This article in the Australian Financial Review (Kmart reborn in program of change) was a timely follow up to my blog post of a few weeks ago when I looked at whether announcing changes in customer charters was good or bad for customer satisfaction.
In that article, I argued that it was better to build the customer experience from inside the organization and let the customers gradually experience the difference. The other approach: announce a major change in the customer experience to staff and customer, carries the risk of increasing customer expectation and lowering customer satisfaction.
Let’s look at the Kmart example as a case study for the “get it right then announce it” approach.

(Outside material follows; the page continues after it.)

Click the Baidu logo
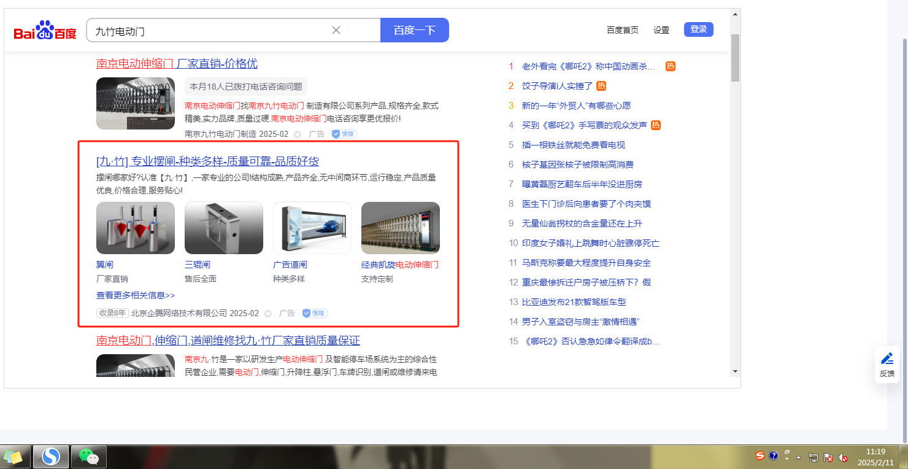[x=45, y=30]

In this article Kmart announces that they have been quietly making and testing changes in their offering. They have not however, been announcing those changes in their advertising to customers. One example of the changes tested is running very special specials that they only advertise in store. In one instance they dropped the price of jeans from $20 to $10 and sales grew 10 fold.
Now however, the game is changing. Kmart is launching the new price strategy in a very visible advertising campaign.

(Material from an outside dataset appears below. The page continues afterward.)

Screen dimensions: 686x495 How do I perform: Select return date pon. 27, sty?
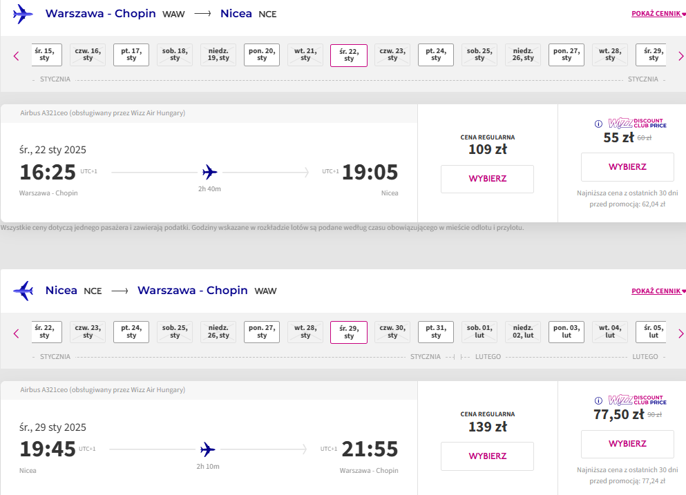(x=262, y=332)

Just by the way, skeptics would say that it’s easy to sell if you halve the price but it hurts overall profit levels. In this case the reverse is true. Net profit levels at the company almost doubled year on year based on the company’s ability to negotiate better deals for the higher volume from their suppliers.
My guess (I have no inside knowledge) is that there is much more to this story than meets the eyes. In the past Kmart has pursued a “high-low” pricing strategy that has not caught the consumer’s attention.
In all likelihood Kmart have been testing a few different approaches to improve business. Perhaps they tried a high price strategy as well as the low price strategy that is outlined in this article.
However, now the testing is over and they are ready to launch the successful strategy as their new approach. But all that we as consumers see is the strategy that worked the best: the low price strategy. We haven’t seen the ones that didn’t work so well.
Consider the other way that they could have approached the change management equation. They could have decided on a new strategy, engaged an advertising agency, launched a big advertising campaign and raised (lowered actually) consumer prices expectations.
From that day forward customers walking into Kmart stores would have had new expectation levels and benchmarks for satisfaction. Even if management selected the correct strategy (a smaller range of low-priced products) the inevitable teething issues faced in the transition would have led to many instances of less than happy customers.
Instead the organization ensured that the back-end systems, merchandise selection plans and logistics all supported the right strategy. The result is that the organization is able to launch a successful new business strategy having already tested it and removed the kinks.
There is one last item that I think is interesting here and that is the role that word of mouth marketing had supporting the right strategy. When there is no advertising campaign for a change in company positioning, the only way that customers can find out about the change is via their friends and family.
Selling 10 times the number of jeans does not happen because the person in store buys 10 pairs of jeans. It happens because that person buys two or maybe three pairs and tells their friends. That is how the soft launch and change in customer experience (low prices) permeates through the customer community.
At this pint prices are lower than people expect and so their satisfaction is higher. Compare this to the alternative approach when expectations are inflated through the advertising and can only be confirmed, if prices really are lower, or defeated, if prices are not lower.